[Supplied material Boundary: Start]
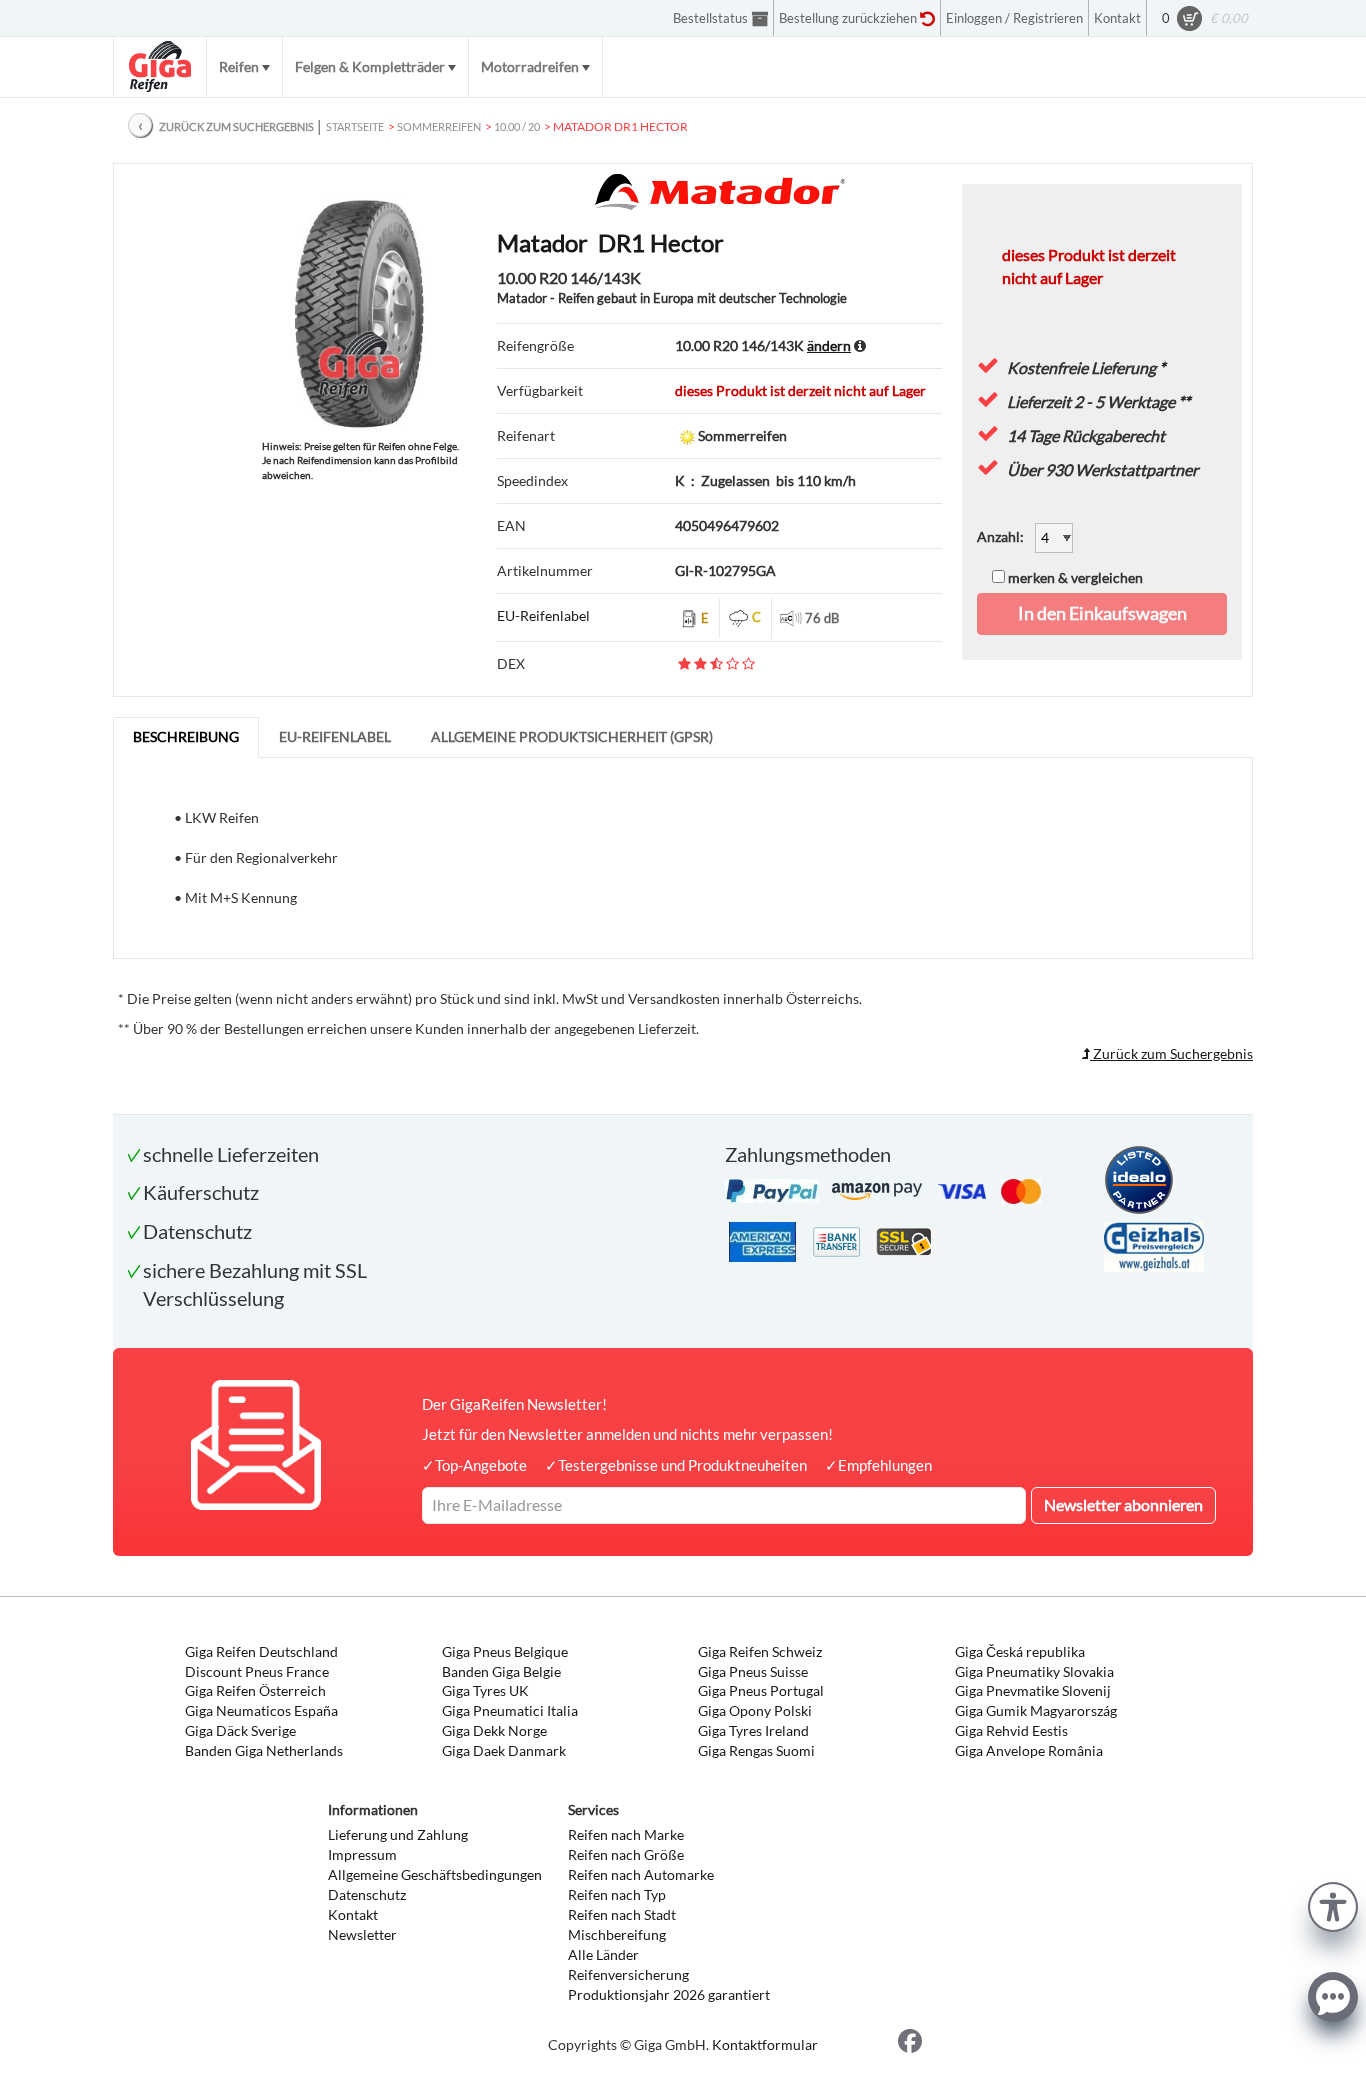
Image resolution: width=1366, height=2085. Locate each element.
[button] (1333, 1904)
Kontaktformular (765, 2044)
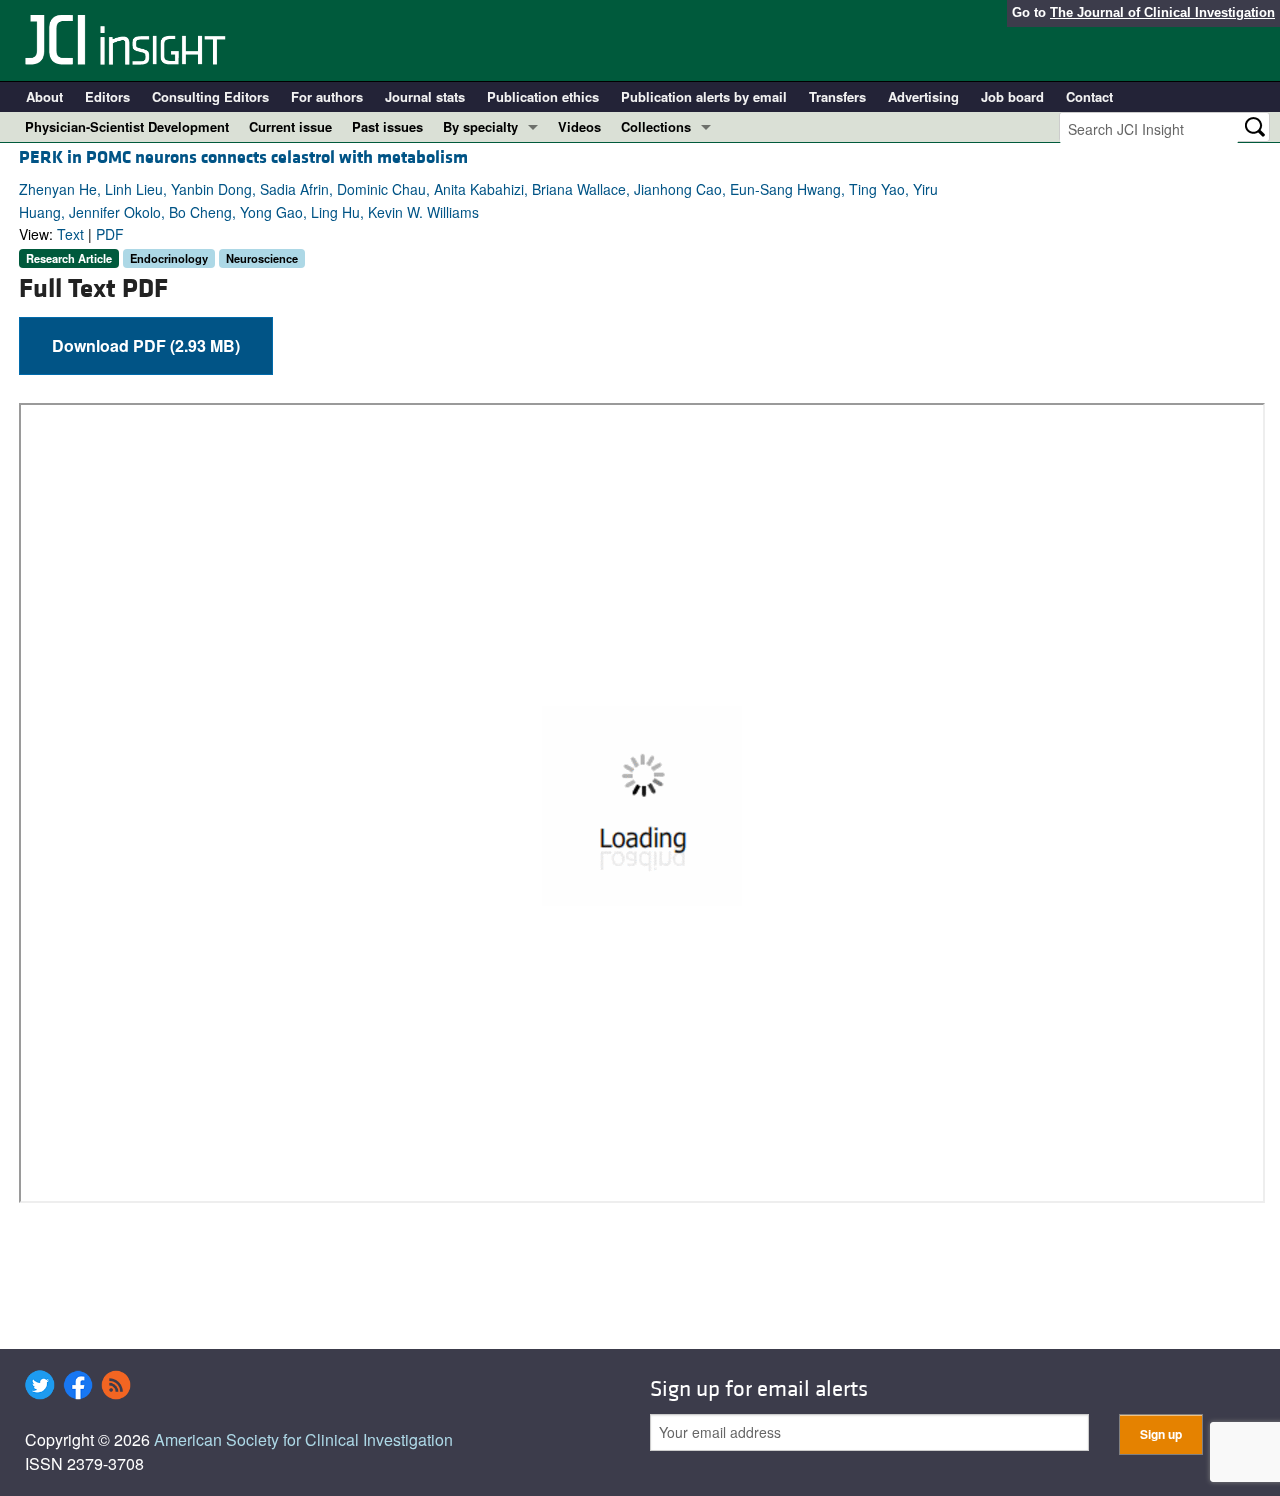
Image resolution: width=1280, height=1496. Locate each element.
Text (70, 234)
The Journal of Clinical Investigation (1162, 12)
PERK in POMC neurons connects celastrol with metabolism (243, 157)
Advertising (923, 96)
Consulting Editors (210, 96)
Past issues (387, 126)
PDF (110, 234)
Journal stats (425, 96)
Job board (1012, 96)
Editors (107, 96)
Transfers (837, 96)
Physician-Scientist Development (127, 126)
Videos (579, 126)
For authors (327, 96)
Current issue (290, 126)
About (44, 96)
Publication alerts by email (704, 96)
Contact (1089, 96)
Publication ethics (543, 96)
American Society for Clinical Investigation (303, 1439)
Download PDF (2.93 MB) (146, 345)
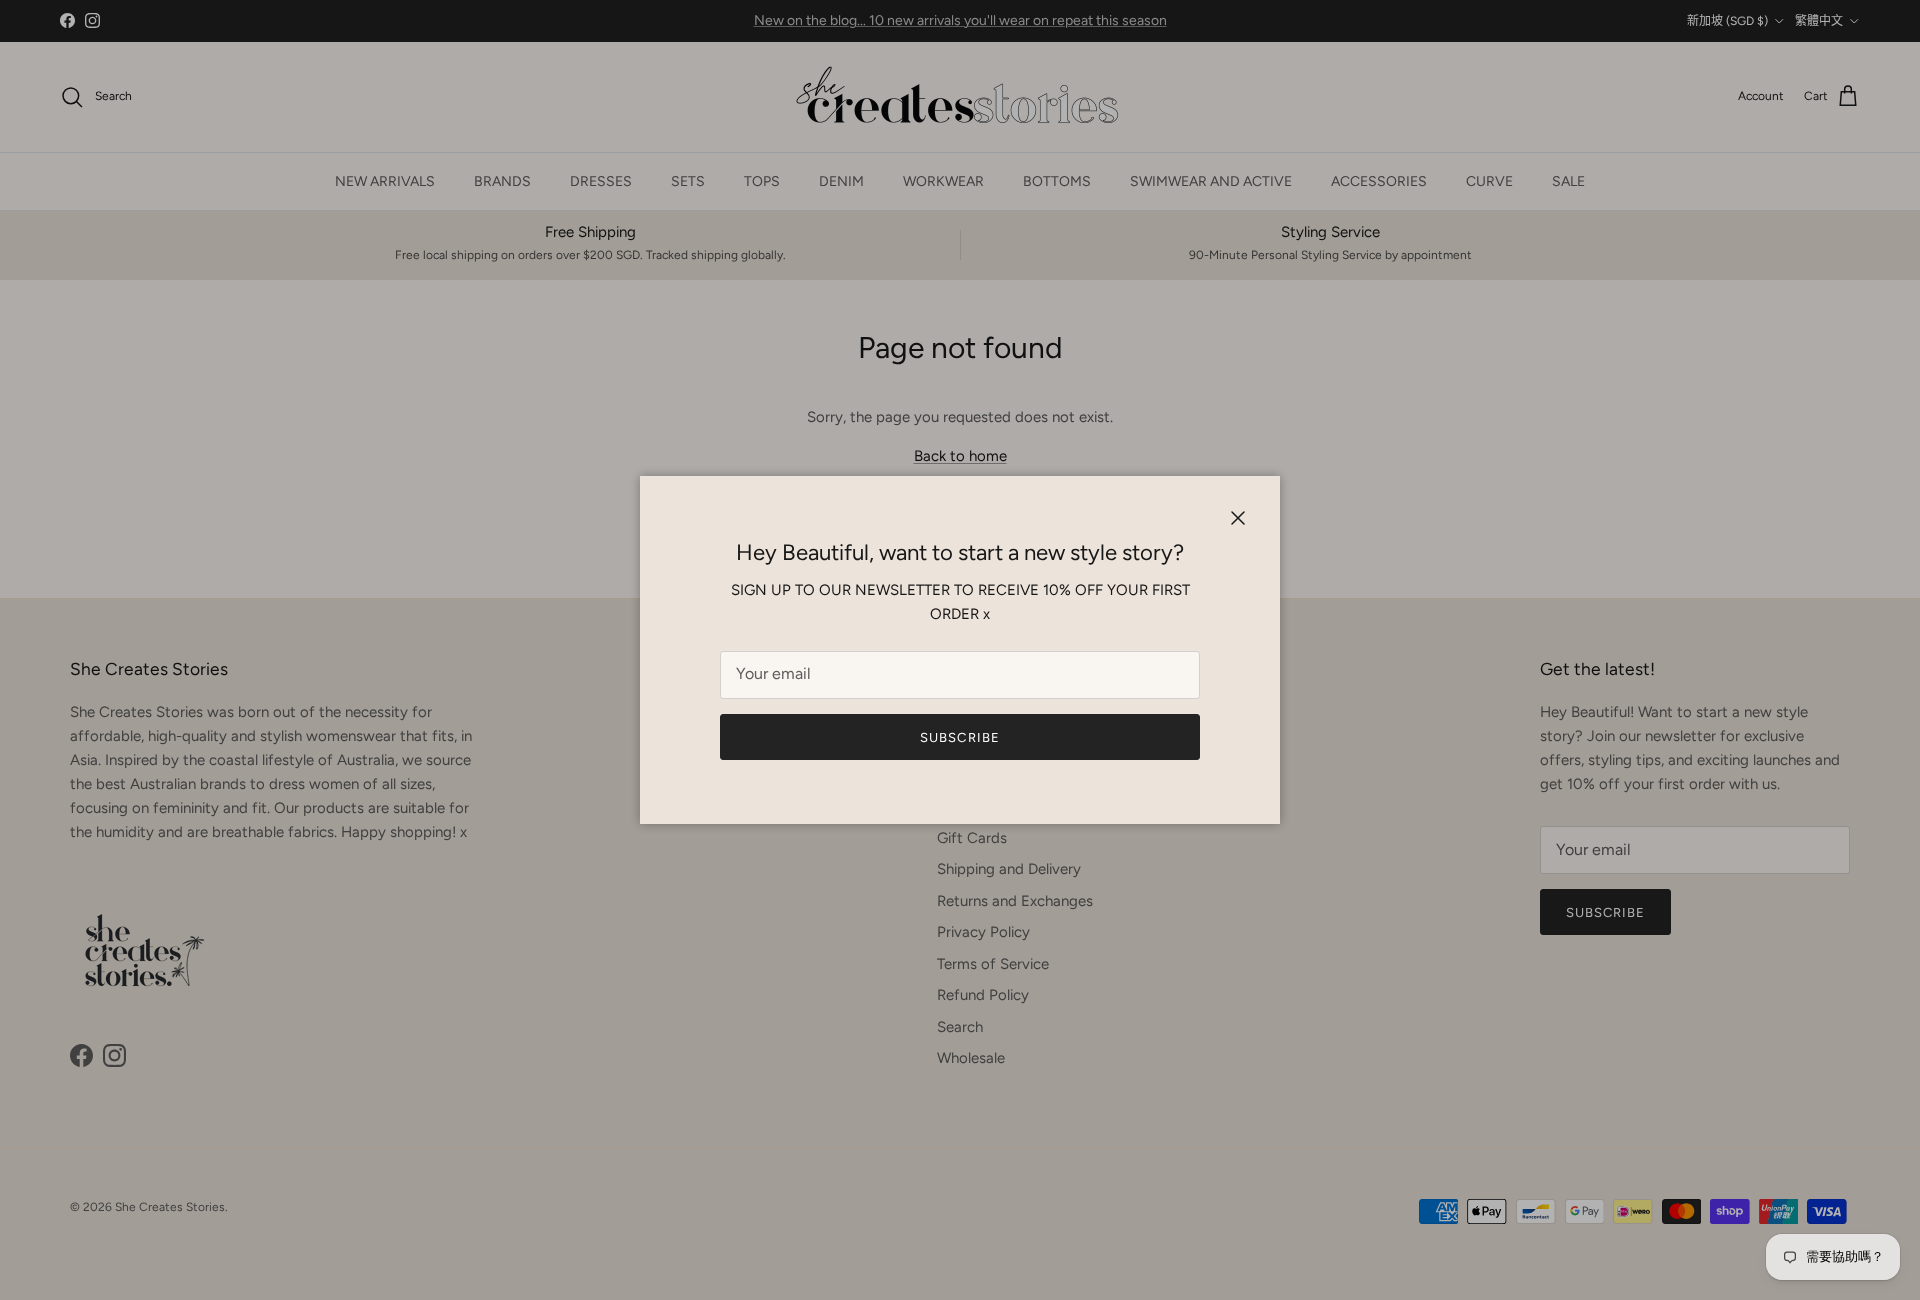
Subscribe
[Supplied material Boundary: End]
### Try it
Leaving the pictures out, transcribe the entries above exactly as written.

### Output below
Image resolution: width=1366, height=2085. Locate each element.
[button] (1333, 1904)
Kontaktformular (765, 2044)
Image resolution: width=1280, height=1496. Locate each element.
Text (70, 234)
The Journal of Clinical Investigation (1162, 12)
PERK in POMC neurons connects celastrol with metabolism (243, 157)
Advertising (923, 96)
Consulting Editors (210, 96)
Past issues (387, 126)
PDF (110, 234)
Journal stats (425, 96)
Job board (1012, 96)
Editors (107, 96)
Transfers (837, 96)
Physician-Scientist Development (127, 126)
Videos (579, 126)
For authors (327, 96)
Current issue (290, 126)
About (44, 96)
Publication alerts by email (704, 96)
Contact (1089, 96)
Publication ethics (543, 96)
American Society for Clinical Investigation (303, 1439)
Download PDF (2.93 MB) (146, 345)
Subscribe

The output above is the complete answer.